I am posting you some links here that might be of help
http://www.spiritofwomen.com/whentheyre ... _ways.html
http://health.yahoo.com/other-other/car ... cares.html
The favourite bit of advice from the article is this]http://bestsmileys.com/hugging/6.gif
I think you are
Posted: Sat Aug 30, 2008 10:51 pm
I think you are doing an absolutely brilliant job looking after two people who so obviously depend on you so much. It nearly drove me bonkers being a full time carer for just one (my Dad), and I found that the only thing that prevented me from going totally doo-lally was having three hours out of the house on a Wednesday afternoon when a lady from Crossroads for Carers came in to sit with Dad. We were referred to Crossroads by hospital social services when Dad was being discharged from hospital and I made it clear that I was going to struggle if I didn't get at least some free time on a regular basis. I don't know if you have any such service in your area, but you definitely need to sort out some "me time" for yourself as a priority. Do it now, and all three of you will benefit in the long run.
I think Dee has
Posted: Sun Aug 31, 2008 9:58 am
I think Dee has said it all. I would not be here today if it was not for "Crossroads" and the lifeline they offered when I was caring for three and relying on local shop delivering groceries and the butcher with the weekly meat order.
We had two hours twice a week and the Monday one was spent doing other shopping and bill paying (before I persuaded dad to use direct debits). Hubby used the time to do gardening when he was able, but the Friday session hubby and I went out together, drove to a lay-by on the outskirts of town and relaxed together, the only time we had together for two years. If it wasn`t for crossroads we wouldn`t even have had that.
After mum died we were re-assessed and by that time it was obvious my hubby had cancer and the prognosis was not good. Crossroads continued to visit my dad to give me free time and when we were hundreds of miles away with hubby undergoing five operations dad was ill first in hospital, then respite, but during that time Crossroads attended to his laundry and library run and shopping he needed so I wouldn`t worry so much about him being neglected.
Take all the help you can get, but you will have to hunt it out.
Being a carer can
Posted: Sun Aug 31, 2008 10:46 am
Being a carer can certainly be a lonely time.
Age Concern offer a befriending service and councelling.
Plus some of the carer forums have chatrooms too, which can be good fun as well as sharing and talking about problems.
PRTC has one you can find it Carers.org, as well as just everyday chat, they hold hosted chats and quizzes.

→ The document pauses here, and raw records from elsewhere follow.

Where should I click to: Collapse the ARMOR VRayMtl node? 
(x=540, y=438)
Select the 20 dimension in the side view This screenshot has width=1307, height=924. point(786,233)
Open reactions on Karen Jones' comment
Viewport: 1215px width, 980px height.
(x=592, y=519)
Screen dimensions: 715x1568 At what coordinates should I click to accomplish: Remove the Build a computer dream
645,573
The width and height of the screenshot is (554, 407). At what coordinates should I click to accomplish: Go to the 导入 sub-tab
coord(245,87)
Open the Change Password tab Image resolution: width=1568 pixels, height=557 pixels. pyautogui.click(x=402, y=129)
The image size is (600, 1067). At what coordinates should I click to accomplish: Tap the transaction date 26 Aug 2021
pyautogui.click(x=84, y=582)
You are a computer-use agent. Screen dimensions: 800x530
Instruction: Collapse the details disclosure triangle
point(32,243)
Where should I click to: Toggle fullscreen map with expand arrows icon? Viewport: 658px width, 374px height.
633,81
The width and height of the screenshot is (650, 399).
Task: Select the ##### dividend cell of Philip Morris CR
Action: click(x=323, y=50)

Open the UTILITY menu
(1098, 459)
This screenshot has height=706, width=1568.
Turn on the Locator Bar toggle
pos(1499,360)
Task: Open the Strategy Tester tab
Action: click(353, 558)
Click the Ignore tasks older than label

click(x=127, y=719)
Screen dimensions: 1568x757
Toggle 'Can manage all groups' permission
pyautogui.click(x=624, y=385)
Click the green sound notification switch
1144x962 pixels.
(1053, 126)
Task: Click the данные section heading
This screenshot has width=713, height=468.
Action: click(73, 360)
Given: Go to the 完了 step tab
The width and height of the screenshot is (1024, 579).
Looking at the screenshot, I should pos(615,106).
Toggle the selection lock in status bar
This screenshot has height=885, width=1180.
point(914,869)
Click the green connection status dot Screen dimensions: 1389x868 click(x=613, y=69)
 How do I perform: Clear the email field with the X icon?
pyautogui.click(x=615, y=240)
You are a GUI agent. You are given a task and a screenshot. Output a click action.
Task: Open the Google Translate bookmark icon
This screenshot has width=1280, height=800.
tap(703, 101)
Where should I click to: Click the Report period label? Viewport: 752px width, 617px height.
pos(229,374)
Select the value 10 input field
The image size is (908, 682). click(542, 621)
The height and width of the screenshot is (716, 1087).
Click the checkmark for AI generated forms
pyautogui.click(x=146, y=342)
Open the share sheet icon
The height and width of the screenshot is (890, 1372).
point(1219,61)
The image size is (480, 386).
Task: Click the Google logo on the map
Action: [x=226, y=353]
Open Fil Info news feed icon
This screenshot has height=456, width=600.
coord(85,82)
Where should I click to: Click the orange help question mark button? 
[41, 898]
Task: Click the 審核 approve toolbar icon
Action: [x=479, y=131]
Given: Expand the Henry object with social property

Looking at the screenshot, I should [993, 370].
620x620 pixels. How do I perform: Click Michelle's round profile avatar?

The Lonleyness of the longterm carer.
Posted: Thu Sep 04, 2008 2:30 pm
I can only comisserate with your problem, my wife has muscular dystrophy and her care needs are increasing all the time, I provide care overnight, in the mornings and at the weekends I am fortunate that we have paid carers coming in at various points during the day which allows me to work. My jobs used to be fairly high pressure running IT departments etc, but we decided we needed to change which meant moving and being able to payoff the mortgage as part of the change I took on a far less demanding role in IT. This has had the unfortunate consequence that I realise now that I was just covering up the lonlieness by being busy. Its not what chaps want to do but sometimes I would just like to sit in a room and cry and talk to somebody who would be able to be nonejudgemental about it and not start trying to establish action plans etc. My family have always been fairley distant emotionally and I am perhaps hindered by that, my wifes family is not an option. Why have I typed this I don't know other than to add my voice to the others who have already said it affects us all.